## EXERCISE
Return each line of the records below in which the string "decembrie" turns up.

## SUPPLIED INFORMATION
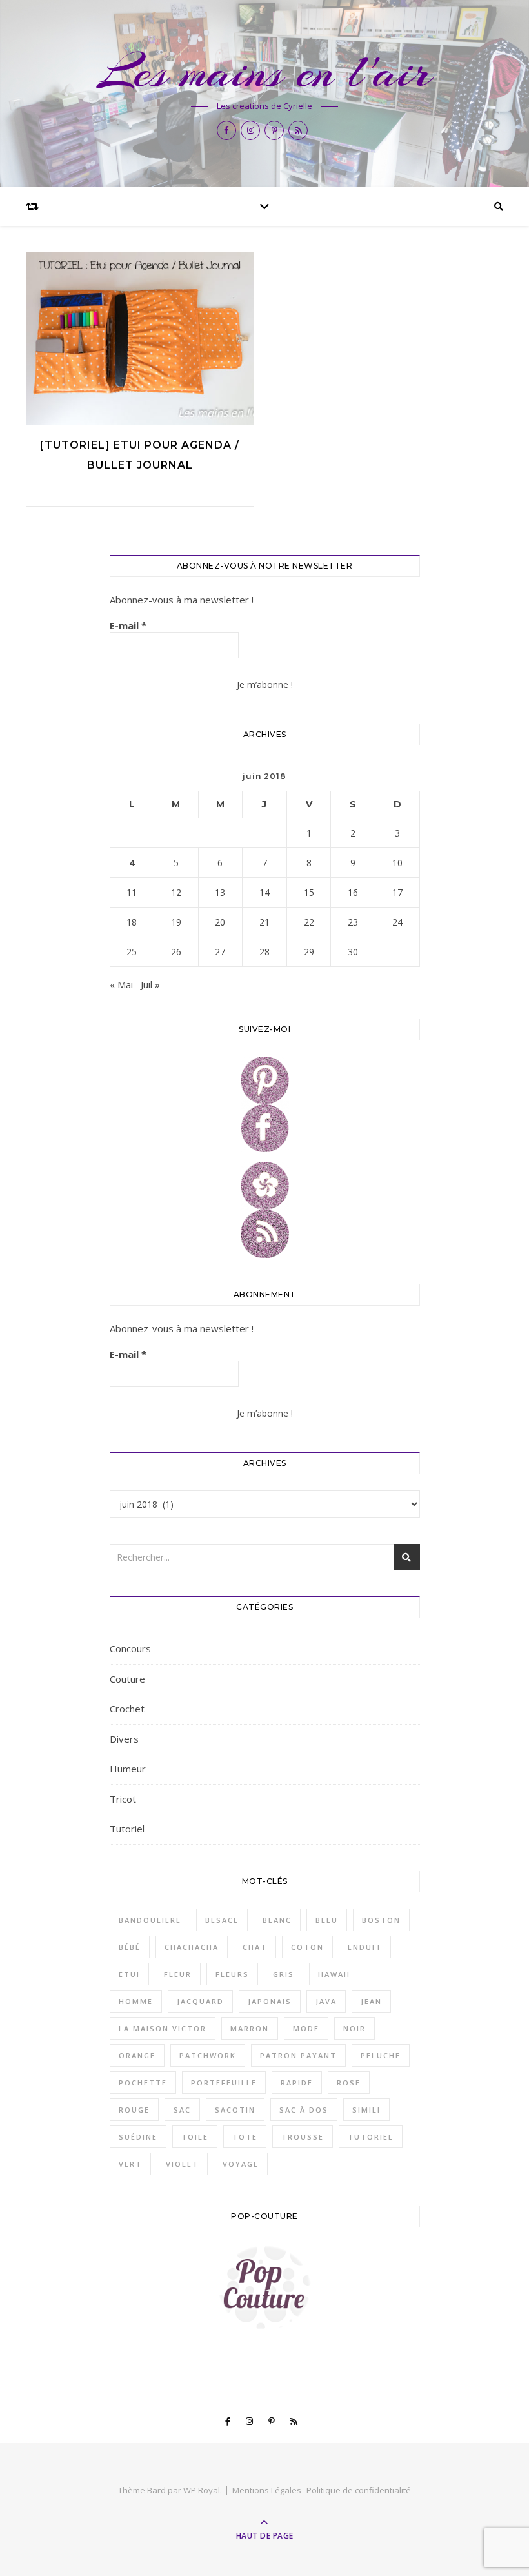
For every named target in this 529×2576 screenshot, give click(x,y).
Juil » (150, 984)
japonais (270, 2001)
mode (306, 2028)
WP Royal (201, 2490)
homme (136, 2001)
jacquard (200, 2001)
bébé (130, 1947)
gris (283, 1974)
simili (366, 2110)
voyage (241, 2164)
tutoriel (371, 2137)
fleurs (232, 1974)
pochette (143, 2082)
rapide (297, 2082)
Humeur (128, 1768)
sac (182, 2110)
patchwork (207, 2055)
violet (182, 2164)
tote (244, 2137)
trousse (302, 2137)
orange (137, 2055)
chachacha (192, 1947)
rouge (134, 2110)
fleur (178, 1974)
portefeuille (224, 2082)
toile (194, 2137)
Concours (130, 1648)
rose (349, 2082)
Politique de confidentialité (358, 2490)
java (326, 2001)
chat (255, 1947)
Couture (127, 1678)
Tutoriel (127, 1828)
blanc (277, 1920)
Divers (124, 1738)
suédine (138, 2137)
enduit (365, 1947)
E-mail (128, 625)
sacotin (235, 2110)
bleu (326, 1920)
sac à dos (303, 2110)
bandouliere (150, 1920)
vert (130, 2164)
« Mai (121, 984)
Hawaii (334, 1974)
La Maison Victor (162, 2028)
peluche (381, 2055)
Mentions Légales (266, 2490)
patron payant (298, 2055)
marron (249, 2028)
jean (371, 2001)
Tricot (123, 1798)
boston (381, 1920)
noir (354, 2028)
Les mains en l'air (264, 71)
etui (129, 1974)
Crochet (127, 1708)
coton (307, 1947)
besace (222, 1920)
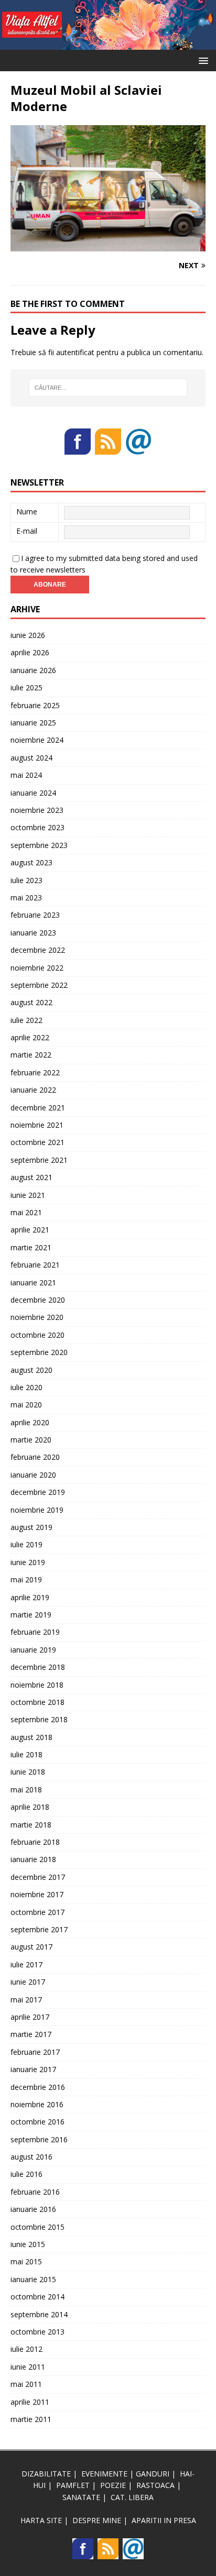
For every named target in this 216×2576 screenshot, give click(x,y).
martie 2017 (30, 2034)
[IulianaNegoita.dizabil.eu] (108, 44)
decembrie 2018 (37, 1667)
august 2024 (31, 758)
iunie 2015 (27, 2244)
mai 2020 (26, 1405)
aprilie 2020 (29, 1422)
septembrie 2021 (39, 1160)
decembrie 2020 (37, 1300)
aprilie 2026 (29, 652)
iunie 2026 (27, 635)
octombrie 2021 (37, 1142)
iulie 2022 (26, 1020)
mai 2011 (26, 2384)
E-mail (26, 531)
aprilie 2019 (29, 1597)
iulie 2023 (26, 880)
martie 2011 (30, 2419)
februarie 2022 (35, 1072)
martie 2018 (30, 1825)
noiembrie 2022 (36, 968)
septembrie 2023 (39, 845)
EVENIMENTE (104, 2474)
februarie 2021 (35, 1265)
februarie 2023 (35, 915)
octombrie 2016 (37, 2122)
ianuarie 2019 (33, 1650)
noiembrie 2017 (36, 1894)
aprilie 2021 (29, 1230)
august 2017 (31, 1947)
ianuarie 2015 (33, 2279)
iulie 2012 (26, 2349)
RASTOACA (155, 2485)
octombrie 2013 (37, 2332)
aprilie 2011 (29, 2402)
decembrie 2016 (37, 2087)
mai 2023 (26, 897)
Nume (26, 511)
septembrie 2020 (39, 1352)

## ANSWER SECTION
decembrie 2018 (37, 1667)
decembrie 2020 (37, 1300)
decembrie 2016 (37, 2087)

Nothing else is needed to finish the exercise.